| PAGE TEXT |
'''

Sir William MacGregor consented to the services of fifty
prisoners to work in the gold fields of Sudest. Their contract was for 12
months only. Free labourers were recruited from Rossell Island.
The company had purchased 444 acres of land at Pantava,
where they built a general store, kept a small herd of cattle. The
landing-place for the mine was on the Hula River.
According to MacGregor, the government “has done everything
it possibly could do to facilitate and encourage the operations of the company,
even to the extent of seriously interfering with such public works as building
a seawall at Port Moresby and another at Samarai-works that languish in the
absence of the best prison labour. I trust that the exceptional circumstances
of the colony may be held to justify the very few unusual course which I have
followed in this matter.”
The Lieutenant Governor’s final remarks were exceptionally
telling.

'''

| ACTIVITY 1 |
In the passage on the Sudest gold fields, how many acres of land did the company purchase at Pantava?
| ACTIVITY 2 |
Continue the passage on the Sudest gold fields from the point where it stops.
The data below was drawn from a separate source.

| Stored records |
'''

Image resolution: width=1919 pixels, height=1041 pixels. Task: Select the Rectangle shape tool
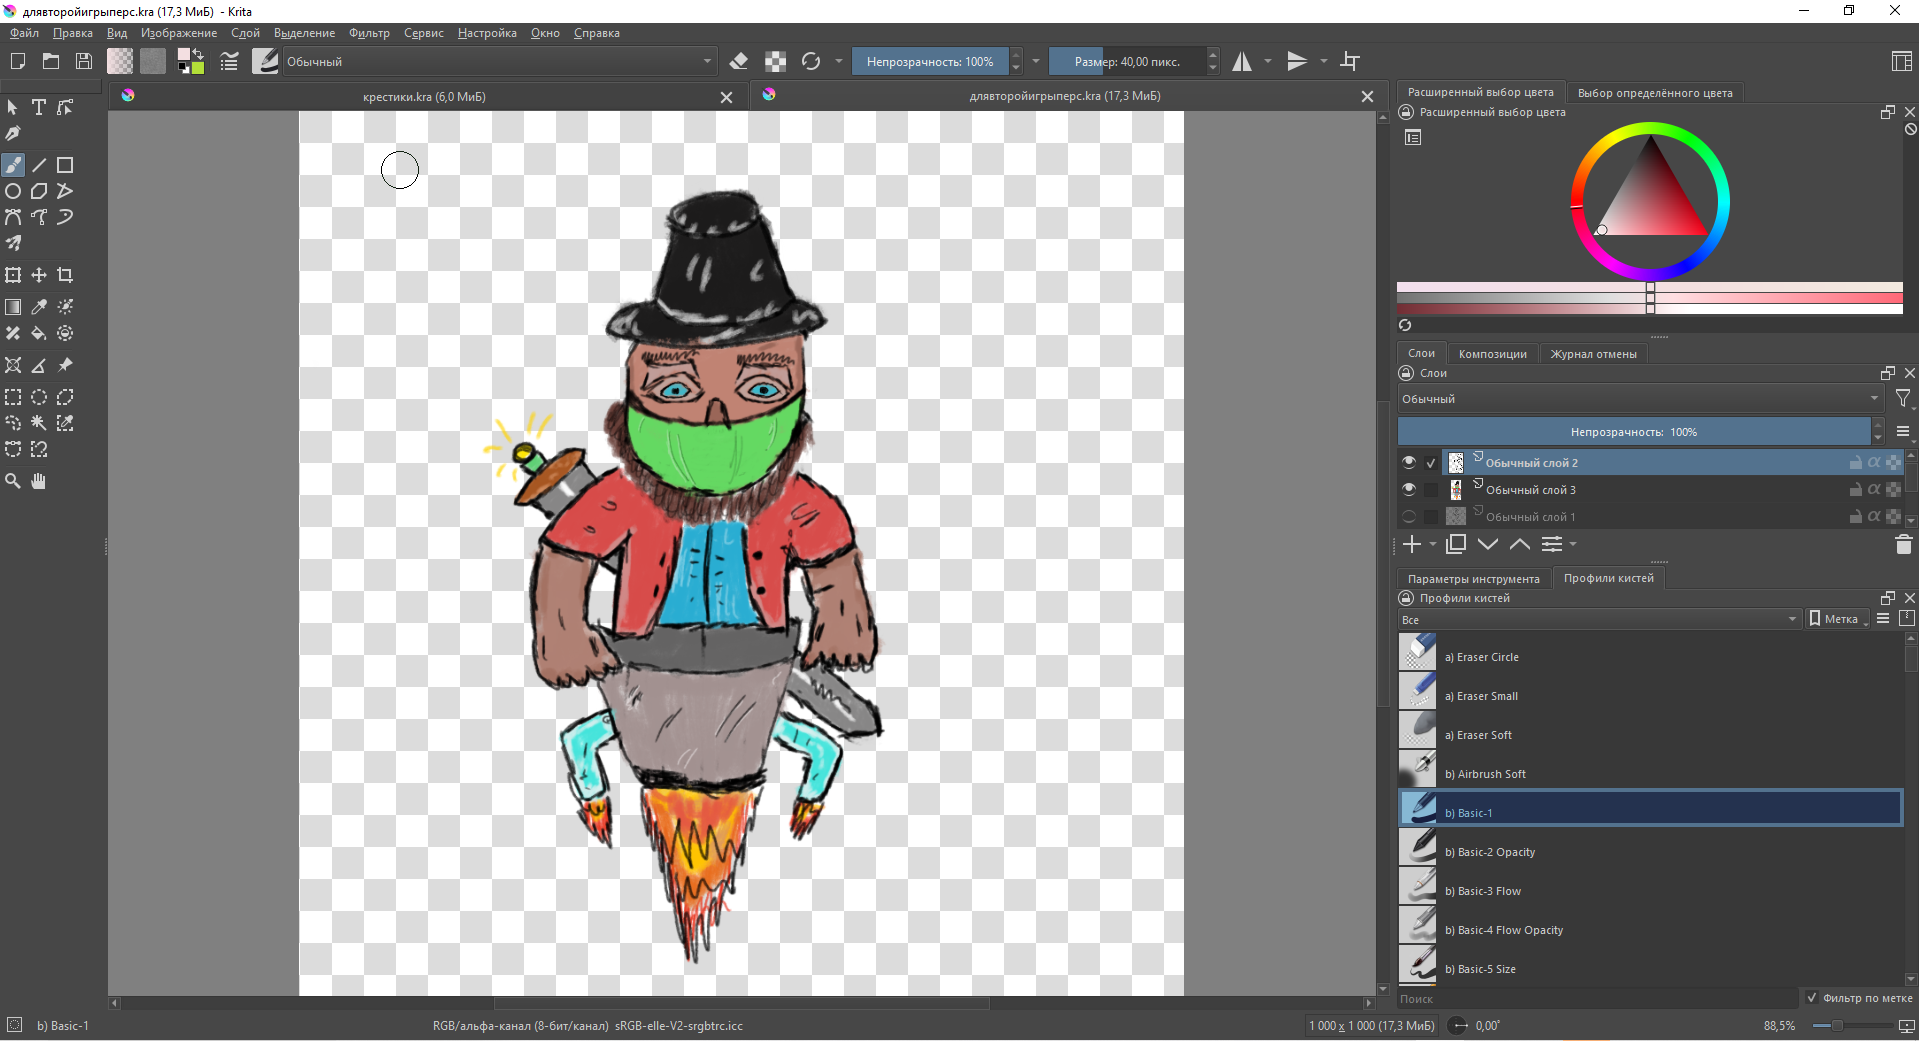click(x=65, y=165)
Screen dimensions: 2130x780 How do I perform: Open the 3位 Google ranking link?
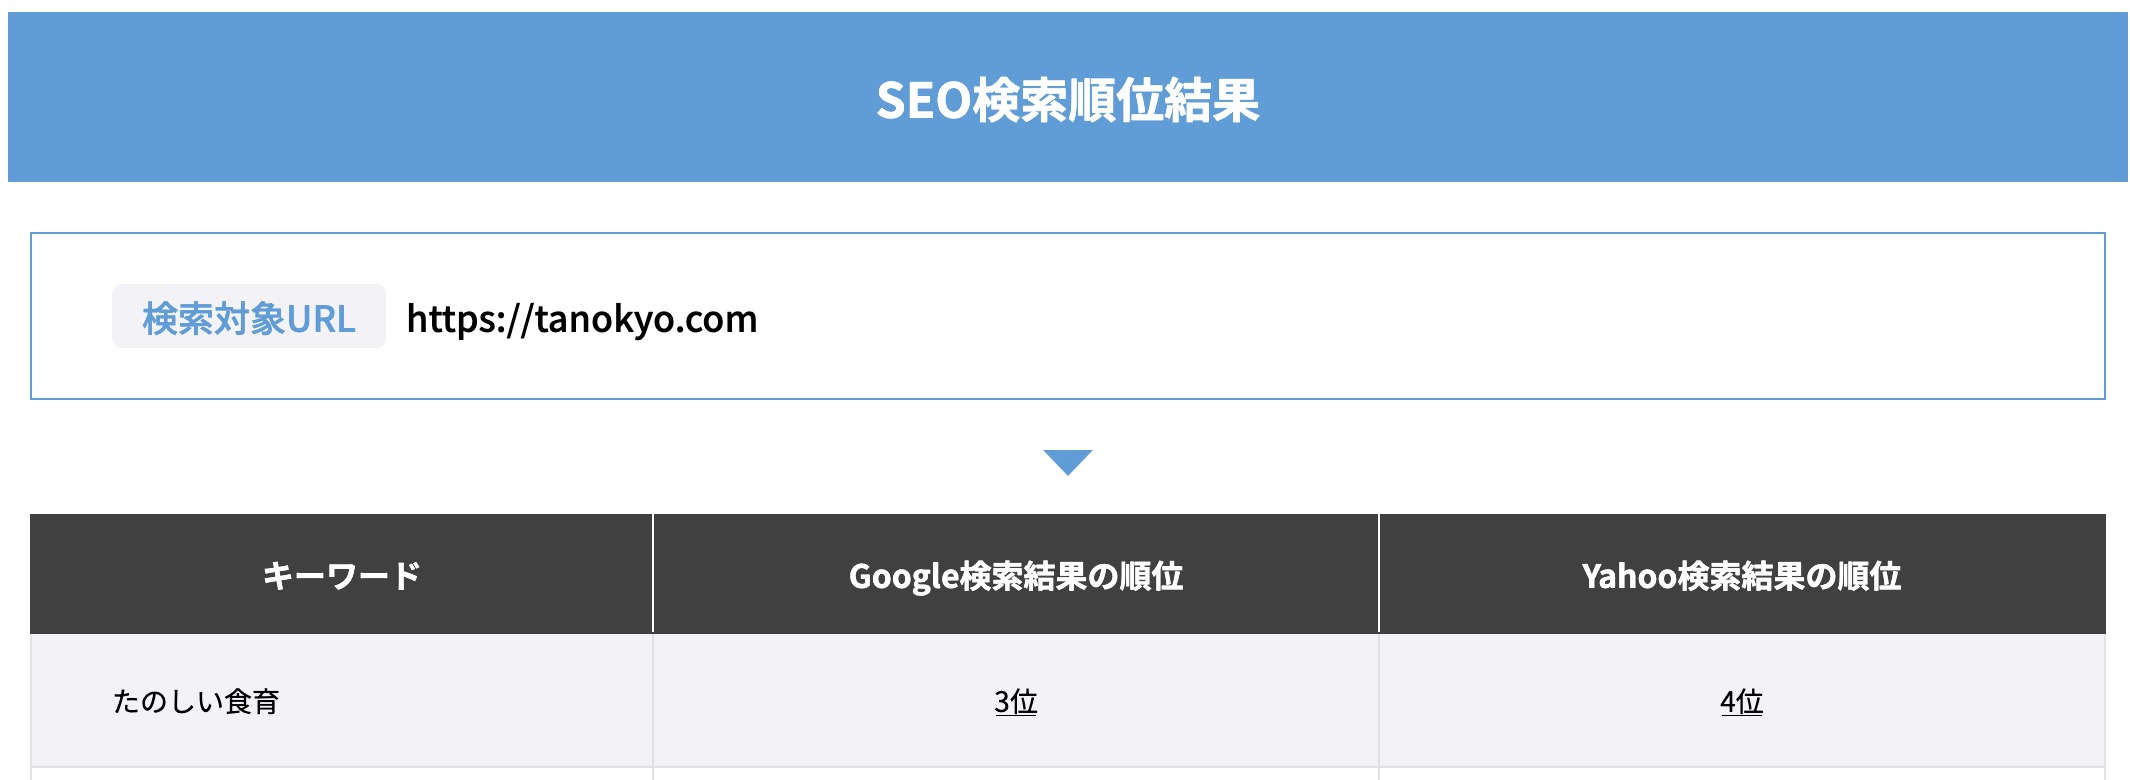pyautogui.click(x=1015, y=702)
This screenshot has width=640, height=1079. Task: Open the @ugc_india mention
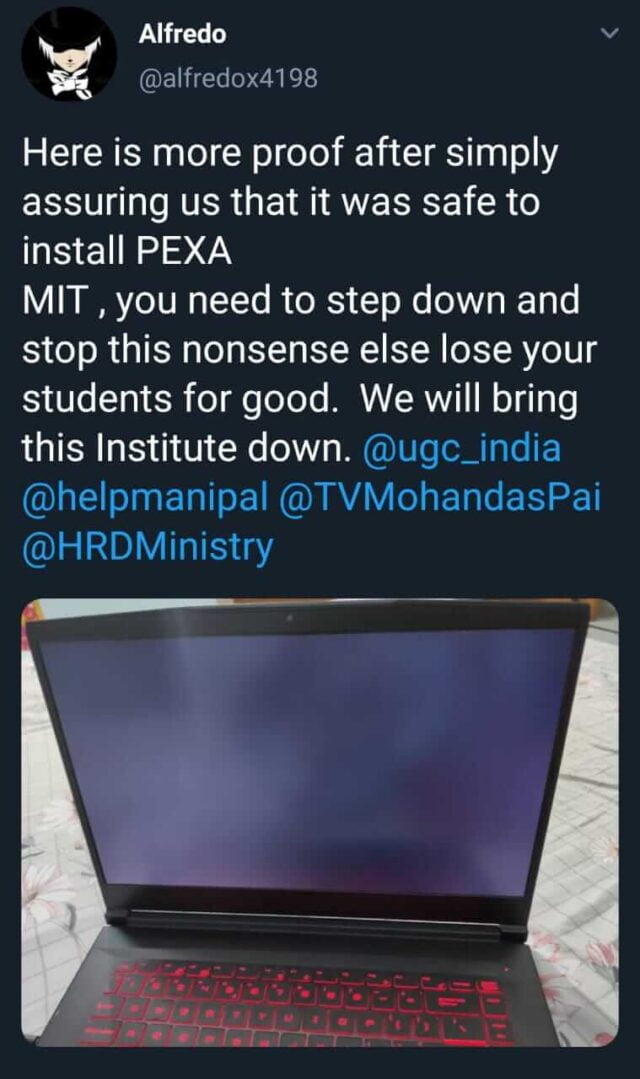tap(460, 448)
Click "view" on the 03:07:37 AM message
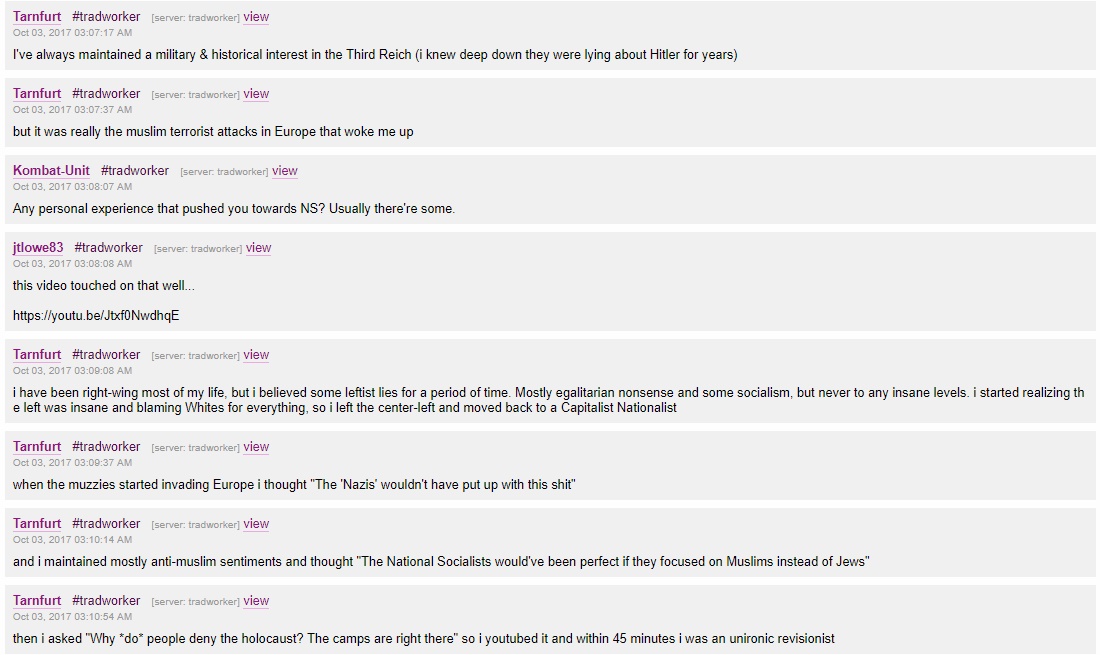Image resolution: width=1100 pixels, height=655 pixels. 256,94
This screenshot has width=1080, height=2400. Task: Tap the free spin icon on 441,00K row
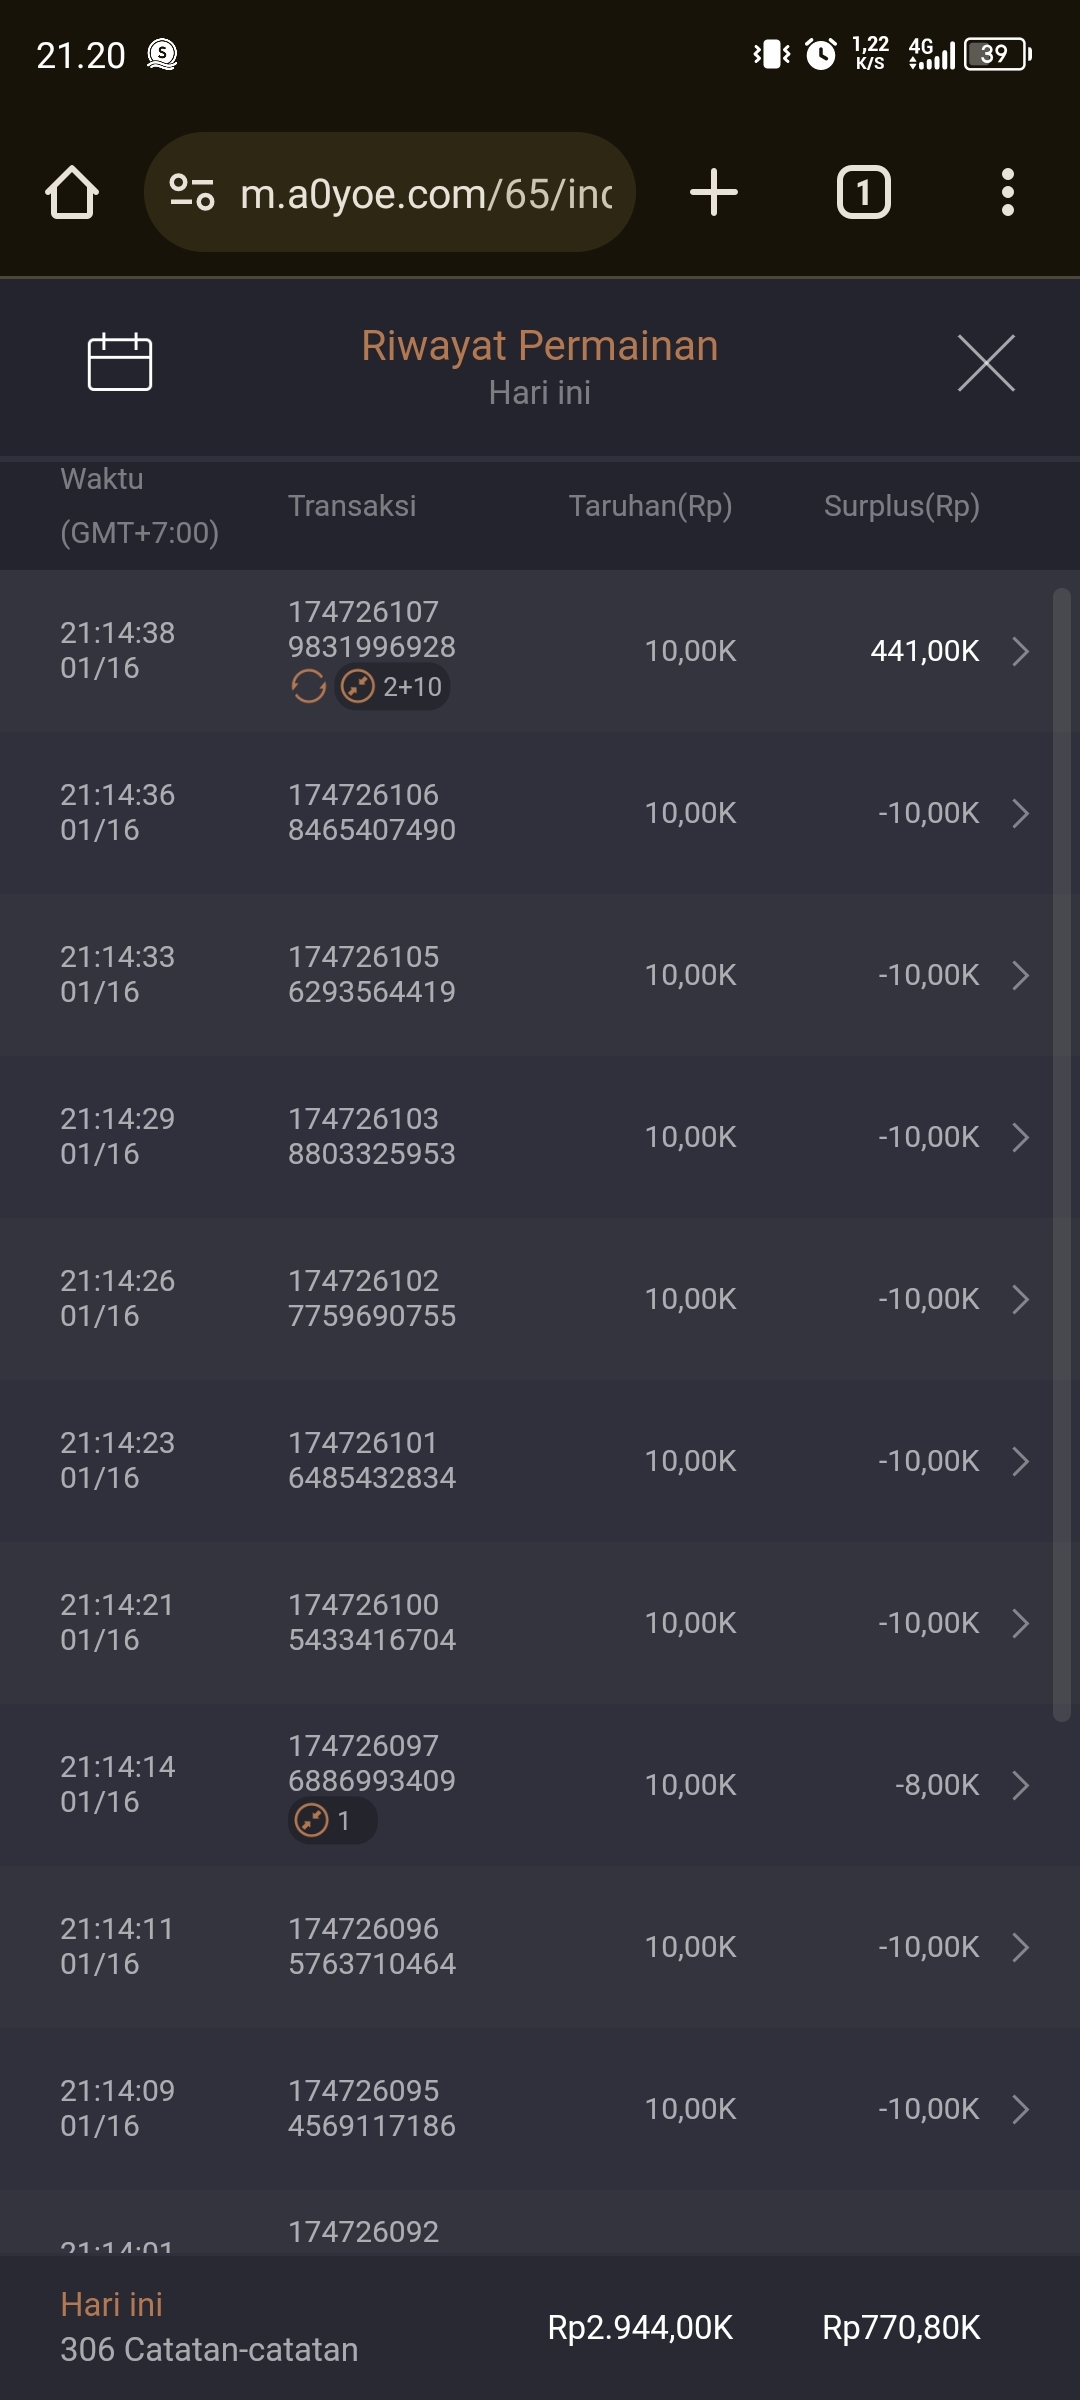tap(309, 687)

'''

| OUTPUT 1 |
444 acres.

| OUTPUT 2 |
“There are now only a few miners on Sudest Island probably
about half-a-dozen. The natives work intermittently in obtaining gold on their
own account, many of them being provided with miners’ ‘right’, but they do not
exercise the protective rights afforded by these. When a native discovers a good
patch, and this becomes known, all his relations and friends come and work on
it on their own behalf. The whole Island seemed to be perfectly quite.”
These remarks helped me to see the benchmark to alluvial
gold mining in the country. It has also served as the best early account of
what would become a fly in fly out operation in Misima mine in later years,
between June 1989 and late 2004.
As I sat listening to the narratives of gold mining on the
Island I was bothered with knowing that this Island first experienced the heavy
European presence in the 1880s the island was never developed enough. Sudest has
no modern road system linking all the villagers on the island, the government
station at Tagula is in derelicts, and most of the villagers remain in
traditional houses, use traditional canoes, and live their way of life as it
was then.
Nothing much has changed since that period, except for
Griffin Point Primary School and several churches on the Island.
In 2012 Frontier Resources (ASX: FNT) announced its discovery
of gold in a trench outcrop on Sudest Island.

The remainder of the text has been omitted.